De feiten wezen uit dat beide partijen voor 50% aandeelhouder waren van een vennootschap die in 2005 was opgericht. Eiseres voerde aan dat gedaagde haar goedkeuring had onthouden aan de jaarrekening van 2008 en dat er een aandeelhoudersvergadering was bijeengeroepen waarin belangrijke besluiten, waaronder een salarisverhoging voor de bestuurder van eiseres, aan de orde kwamen. Eiseres stelde dat gedaagde door haar gedragingen de vennootschap schaadde, wat leidde tot de vordering tot gedwongen overdracht van aandelen.

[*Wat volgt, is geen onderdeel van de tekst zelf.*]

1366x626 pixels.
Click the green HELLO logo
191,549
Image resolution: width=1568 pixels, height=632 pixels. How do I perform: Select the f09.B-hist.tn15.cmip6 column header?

Gedaagde voerde verweer en stelde dat haar weigering om goedkeuring te geven aan de jaarrekening gerechtvaardigd was en in het belang van de vennootschap. De rechtbank oordeelde dat de gronden die door eiseres waren aangevoerd niet voldoende waren om de vordering tot uitstoting te rechtvaardigen. De rechtbank concludeerde dat er geen sprake was van gedragingen van gedaagde die het voortduren van haar aandeelhouderschap onredelijk maakten. De vordering werd afgewezen en eiseres werd veroordeeld in de proceskosten.